Protest leaders in Sudan have rejected a proposal to negotiate with military generals, maintaining the call is insincere as security forces continue to target protesters in a violent crackdown that has killed at least 100 people this week.

Sudanese Professionals Association (SPA) spokesman Mohammed Yousef al-Mustafa said Wednesday the call by Gen. Abdel-Fattah Burhan "is not serious," and "those under him have killed the Sudanese and are still doing it."

The association, which is part of the Forces for Freedom and Change (FFC), an alliance representing the protesters, will instead continue its pro-democracy campaign to force the military to hand over power to a civilian authority, al-Mustafa said.

Burhan, head of the ruling Transitional Military Council (TMC), said earlier Wednesday military leaders were ready to resume talks with protest leaders with "no restrictions."

He also said those responsible for the deadly breakup of the eight-week-old sit-in outside the Defense Ministry in central Khartoum would be held accountable.

His remarks Wednesday contrasted sharply with those he made in a televised address Tuesday, when he said the council was halting negotiations and canceling its previous agreement to form an interim government with the FFC.

Burhan also said a new government would immediately be formed and would rule until elections are held within the next nine months.

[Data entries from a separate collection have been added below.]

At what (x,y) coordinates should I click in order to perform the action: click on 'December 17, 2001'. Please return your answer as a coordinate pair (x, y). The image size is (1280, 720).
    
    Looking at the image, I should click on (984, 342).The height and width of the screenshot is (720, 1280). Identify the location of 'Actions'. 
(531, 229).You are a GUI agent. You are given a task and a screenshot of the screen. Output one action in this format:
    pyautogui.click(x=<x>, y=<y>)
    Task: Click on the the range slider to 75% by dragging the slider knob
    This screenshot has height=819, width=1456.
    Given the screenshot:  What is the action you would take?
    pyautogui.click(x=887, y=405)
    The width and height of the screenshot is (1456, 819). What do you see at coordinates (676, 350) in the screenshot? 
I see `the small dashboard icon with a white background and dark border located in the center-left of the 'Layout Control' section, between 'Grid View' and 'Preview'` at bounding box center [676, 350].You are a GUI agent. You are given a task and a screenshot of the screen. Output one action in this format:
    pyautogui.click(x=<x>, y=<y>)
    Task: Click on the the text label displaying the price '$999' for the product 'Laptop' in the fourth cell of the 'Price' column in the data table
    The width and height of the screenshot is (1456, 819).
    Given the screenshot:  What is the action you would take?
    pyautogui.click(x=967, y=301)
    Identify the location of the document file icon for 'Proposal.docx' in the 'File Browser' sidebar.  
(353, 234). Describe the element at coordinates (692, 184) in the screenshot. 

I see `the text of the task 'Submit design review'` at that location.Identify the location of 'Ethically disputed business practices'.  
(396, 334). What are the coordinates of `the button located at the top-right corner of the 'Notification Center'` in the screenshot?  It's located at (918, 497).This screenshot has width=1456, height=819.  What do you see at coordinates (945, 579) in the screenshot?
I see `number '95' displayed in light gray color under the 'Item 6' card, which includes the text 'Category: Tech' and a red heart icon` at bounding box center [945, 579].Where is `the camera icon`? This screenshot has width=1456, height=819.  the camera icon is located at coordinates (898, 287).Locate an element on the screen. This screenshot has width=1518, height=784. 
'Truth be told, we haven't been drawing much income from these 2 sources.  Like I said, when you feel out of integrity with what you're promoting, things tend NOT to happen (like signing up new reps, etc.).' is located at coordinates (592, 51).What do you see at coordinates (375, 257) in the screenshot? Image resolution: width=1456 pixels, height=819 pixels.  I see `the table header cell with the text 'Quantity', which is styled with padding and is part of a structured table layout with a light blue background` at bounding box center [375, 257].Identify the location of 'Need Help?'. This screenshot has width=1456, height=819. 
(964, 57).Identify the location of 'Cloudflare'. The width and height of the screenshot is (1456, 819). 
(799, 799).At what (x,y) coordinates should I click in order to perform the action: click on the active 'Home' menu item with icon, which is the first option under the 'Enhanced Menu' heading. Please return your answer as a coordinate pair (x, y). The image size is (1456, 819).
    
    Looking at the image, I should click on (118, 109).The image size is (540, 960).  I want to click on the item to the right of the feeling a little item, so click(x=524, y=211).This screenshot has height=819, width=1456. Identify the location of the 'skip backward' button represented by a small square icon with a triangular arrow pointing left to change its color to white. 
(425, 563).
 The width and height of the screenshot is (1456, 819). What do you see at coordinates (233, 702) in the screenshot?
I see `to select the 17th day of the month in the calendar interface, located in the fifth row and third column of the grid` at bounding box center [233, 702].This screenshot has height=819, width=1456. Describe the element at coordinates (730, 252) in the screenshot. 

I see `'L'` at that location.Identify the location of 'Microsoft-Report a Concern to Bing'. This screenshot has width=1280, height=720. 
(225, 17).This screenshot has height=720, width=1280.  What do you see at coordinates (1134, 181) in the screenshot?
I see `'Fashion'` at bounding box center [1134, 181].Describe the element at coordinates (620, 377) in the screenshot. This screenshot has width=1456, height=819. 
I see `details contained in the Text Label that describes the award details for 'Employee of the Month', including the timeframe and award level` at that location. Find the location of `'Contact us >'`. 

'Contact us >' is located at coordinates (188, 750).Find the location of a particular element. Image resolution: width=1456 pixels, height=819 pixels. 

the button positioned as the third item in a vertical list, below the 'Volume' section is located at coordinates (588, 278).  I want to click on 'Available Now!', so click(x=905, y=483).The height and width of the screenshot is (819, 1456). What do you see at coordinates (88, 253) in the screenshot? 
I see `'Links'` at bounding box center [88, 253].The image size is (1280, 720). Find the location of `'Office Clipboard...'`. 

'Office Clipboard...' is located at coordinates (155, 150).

The SPA quickly rejected that plan.

Protest organizers said the death toll in the military crackdown climbed to 100 on Wednesday, deepening the impasse over Sudan's future. The Sudan Doctors' Committee said the death toll climbed after at least 40 bodies were pulled Tuesday from the Nile River in Khartoum. The committee said the paramilitary Rapid Support Forces took them to an unknown location.

Protest groups and opposition parties have been demanding that the TMC, which took power after the army overthrew longtime president Omar al-Bashir on April 11, hand power to a civilian-led authority.

Talks on the proposed interim government broke down over which side would have ultimate decision-making authority.

Violence erupted in Sudan last December, when anger over rising bread prices and cash shortages evolved into sustained protests against Bashir before he was ousted after three decades in power.